Anything herein to the contrary notwithstanding, this Section 6(f) will not apply where the Executive gives the Executive’s explicit written waiver of the Executive’s rights under this Section 6(f) with respect to a specific Change in Control event. The Executive’s participation in any negotiations or other matters in relation to a Change in Control shall in no way constitute such a waiver which can only be given by an explicit written waiver as provided in the preceding sentence.
     7. Covenant Not to Compete.
          a. Covenant Not to Compete. The Executive acknowledges and recognizes the highly competitive nature of the Company’s business and the goodwill, continued patronage, and specifically the names and addresses of the Company’s Clients (as hereinafter defined) constitute a substantial asset of the Company having been acquired through considerable time, money and effort.
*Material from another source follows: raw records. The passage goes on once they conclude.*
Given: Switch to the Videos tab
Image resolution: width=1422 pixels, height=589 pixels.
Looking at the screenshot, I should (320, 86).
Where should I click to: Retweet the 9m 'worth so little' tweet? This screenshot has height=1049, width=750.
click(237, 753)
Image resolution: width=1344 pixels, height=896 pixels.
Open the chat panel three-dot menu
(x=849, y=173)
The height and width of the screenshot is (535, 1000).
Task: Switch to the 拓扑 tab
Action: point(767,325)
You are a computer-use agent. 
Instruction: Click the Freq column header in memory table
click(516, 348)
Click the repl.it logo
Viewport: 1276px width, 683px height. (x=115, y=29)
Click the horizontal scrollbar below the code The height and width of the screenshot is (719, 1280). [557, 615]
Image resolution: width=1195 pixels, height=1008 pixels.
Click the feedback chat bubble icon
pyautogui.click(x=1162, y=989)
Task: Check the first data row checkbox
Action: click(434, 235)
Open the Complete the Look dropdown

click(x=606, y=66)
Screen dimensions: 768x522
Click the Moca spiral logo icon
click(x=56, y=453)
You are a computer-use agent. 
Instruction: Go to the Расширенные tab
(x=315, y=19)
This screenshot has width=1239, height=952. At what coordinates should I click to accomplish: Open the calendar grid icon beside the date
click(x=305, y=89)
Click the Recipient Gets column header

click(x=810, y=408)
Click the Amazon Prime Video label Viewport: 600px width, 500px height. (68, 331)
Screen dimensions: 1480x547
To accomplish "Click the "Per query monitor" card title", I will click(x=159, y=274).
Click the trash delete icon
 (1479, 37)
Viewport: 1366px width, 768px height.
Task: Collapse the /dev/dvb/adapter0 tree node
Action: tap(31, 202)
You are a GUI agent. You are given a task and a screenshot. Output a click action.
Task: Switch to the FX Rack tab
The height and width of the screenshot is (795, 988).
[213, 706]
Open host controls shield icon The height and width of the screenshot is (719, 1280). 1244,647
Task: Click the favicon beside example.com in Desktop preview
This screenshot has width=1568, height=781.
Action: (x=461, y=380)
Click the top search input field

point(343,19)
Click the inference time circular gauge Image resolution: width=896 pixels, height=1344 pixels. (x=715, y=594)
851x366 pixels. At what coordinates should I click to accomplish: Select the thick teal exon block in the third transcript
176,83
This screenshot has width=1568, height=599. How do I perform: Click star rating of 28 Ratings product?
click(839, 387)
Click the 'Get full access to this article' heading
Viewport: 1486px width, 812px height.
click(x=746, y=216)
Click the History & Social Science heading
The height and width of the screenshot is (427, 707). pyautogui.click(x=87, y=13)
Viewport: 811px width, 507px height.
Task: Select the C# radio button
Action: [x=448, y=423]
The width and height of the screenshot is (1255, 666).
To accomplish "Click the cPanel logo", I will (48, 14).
Accordingly, in consideration of the execution of this Agreement the Executive agrees to the following:
          (1) That during the Restricted Period (as hereinafter defined) and within the Restricted Area (as hereinafter defined), the Executive will not, individually or in conjunction with others, directly or indirectly, engage in any Business Activities (as hereinafter defined), whether as an officer, director, proprietor, employer, partner, independent contractor, investor (other than as a holder solely as an investment of less than 1% of the outstanding capital stock of a publicly traded corporation), consultant, advisor or agent.
          (2) That during the Restricted Period and within the Restricted Area, the Executive will not, directly or indirectly, solicit, induce or influence any of the Company’s Clients which have a business relationship with the Company at the time during the Restricted Period to discontinue or reduce the extent of such relationship with the Company.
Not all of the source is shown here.